The client sold shares of his company’s common stock without
first increasing the company’s authorized shares, essentially,
selling stock that didn’t exist--which is fraud. The client
was close to closing a critical financing with an angel investor
that was worth up to $1 million in funding. When the investor
discovered the problem, he got cold feet and took the offer off
the table.
Cost to amend the company’s certificate of incorporation,
including legal fees:
$500
Cost of
not doing it right from the beginning:
$1,000,000
in lost funding;
$10,000
to make a rescission offer to remedy the problem;
The anxiety
of not closing critical funding and scrambling to keep the company’s
doors open…incalculable.
$45,000
Personal Debt to Vendor
The owner
of a distribution business organized his business as a sole proprietorship.
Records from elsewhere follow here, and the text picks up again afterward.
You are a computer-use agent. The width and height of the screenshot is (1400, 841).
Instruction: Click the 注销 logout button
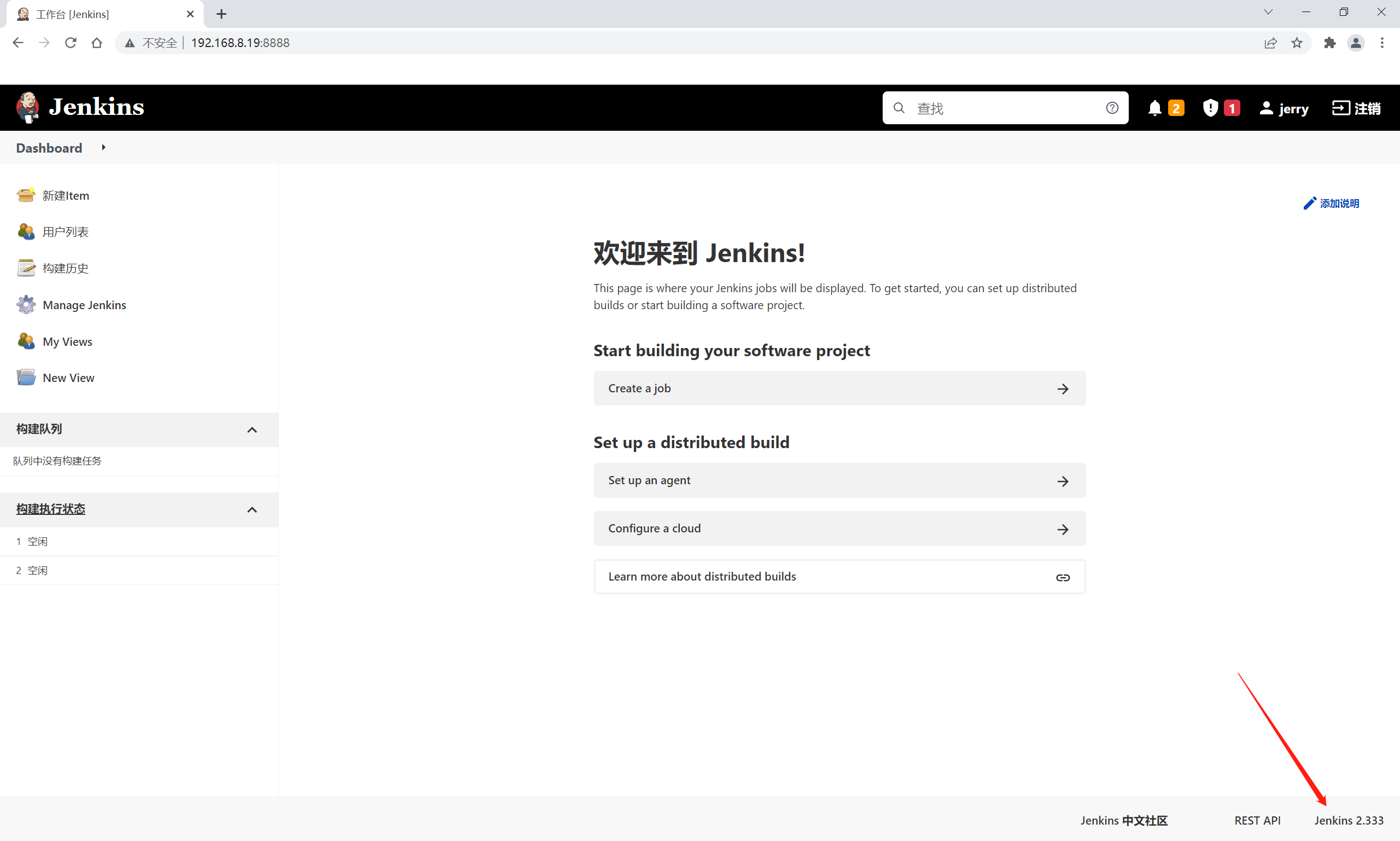point(1358,107)
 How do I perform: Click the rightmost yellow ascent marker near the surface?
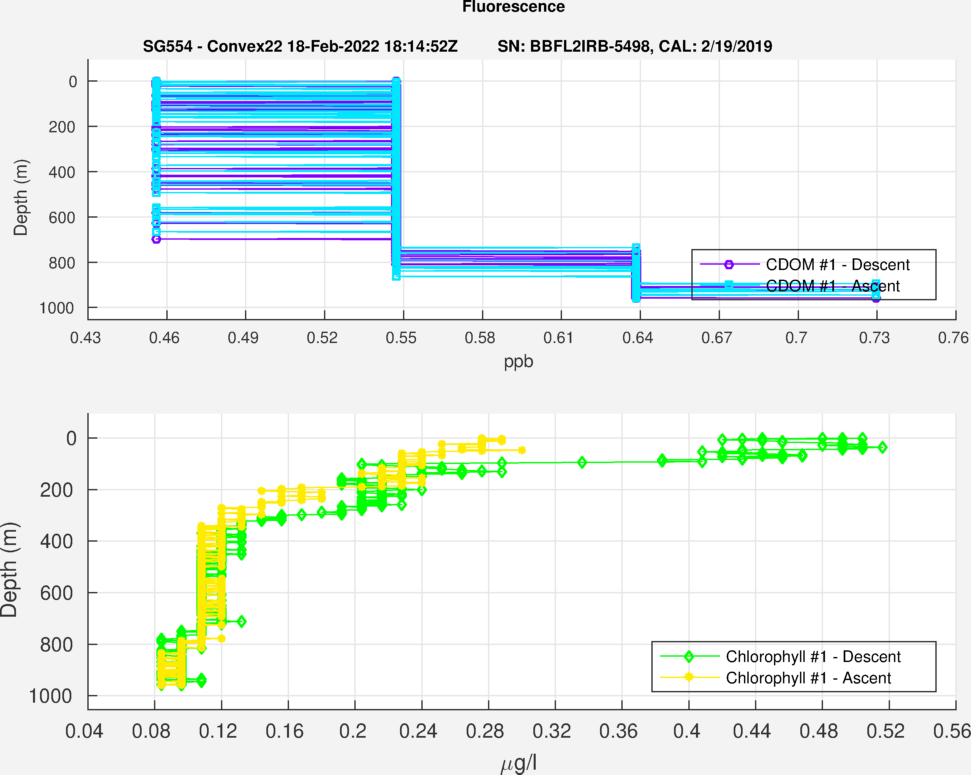pyautogui.click(x=521, y=450)
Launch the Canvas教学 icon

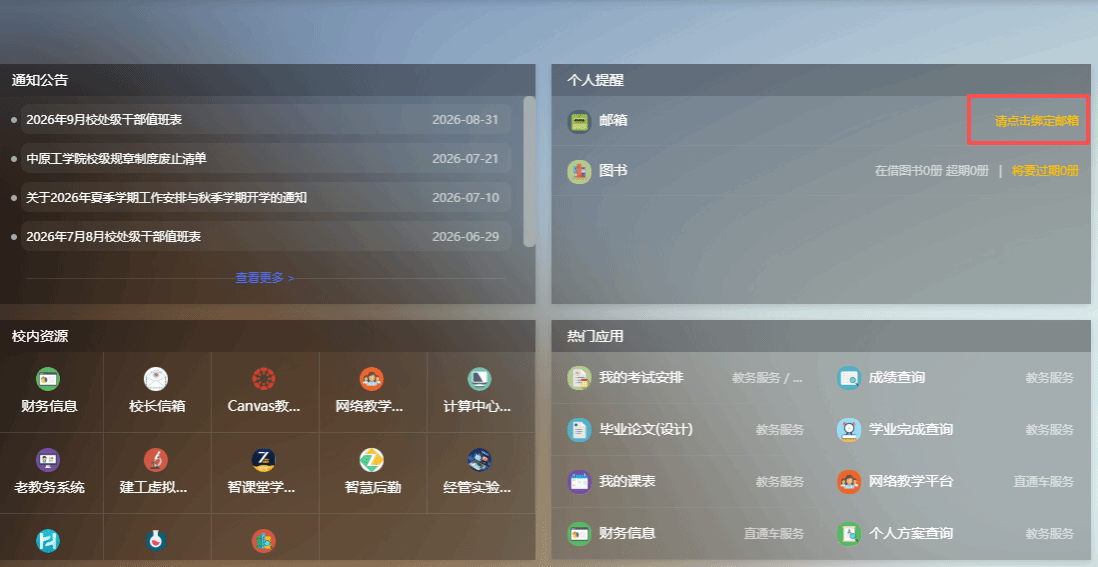tap(264, 379)
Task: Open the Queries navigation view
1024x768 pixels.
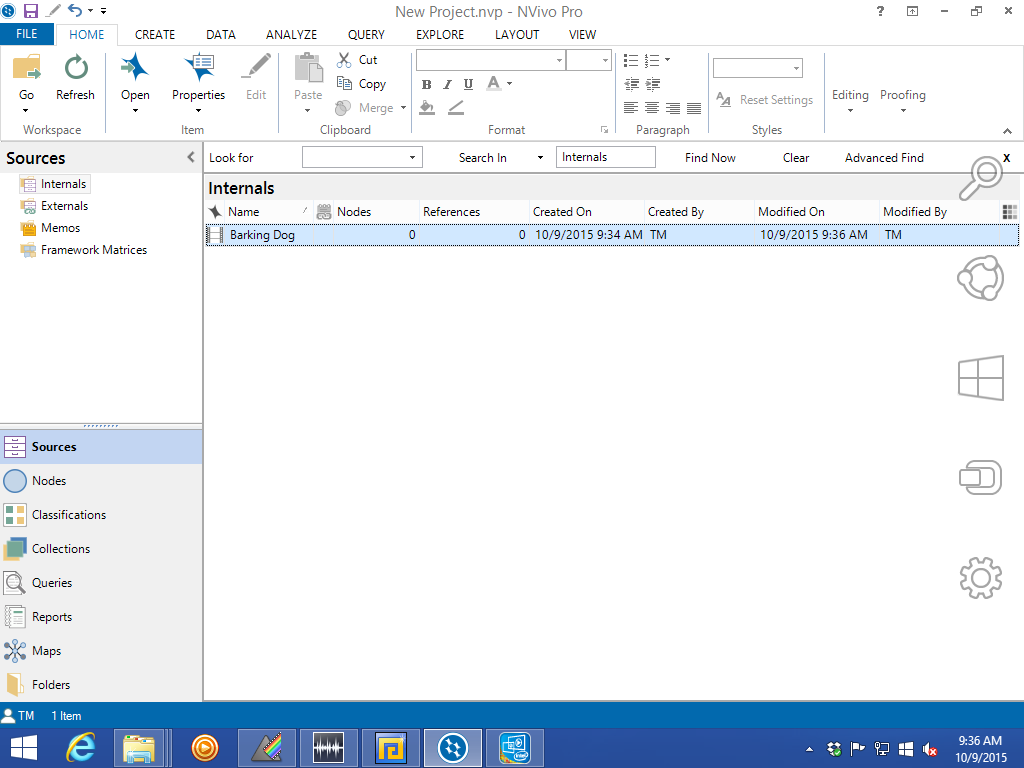Action: tap(51, 583)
He purchased $45,000 in supplies from a vendor and, when the business
took a turn for the worst, he was unable to pay the debt. The
vendor obtained a personal judgment against the business owner,
which prevented him from refinancing his home, obtaining additional
credit, and jeopardized his ability to obtain a job. If the client
had organized his business as a corporation, the vendor would
never have been able to seek payment from the business owners’
personal assets.
Cost to
incorporate a business, plus legal fees:
$1,250
Cost of
not doing it right from the beginning:
$45,000
The stress
of potentially losing your home because you made a legal mistake
that could have been easily avoided…incalculable.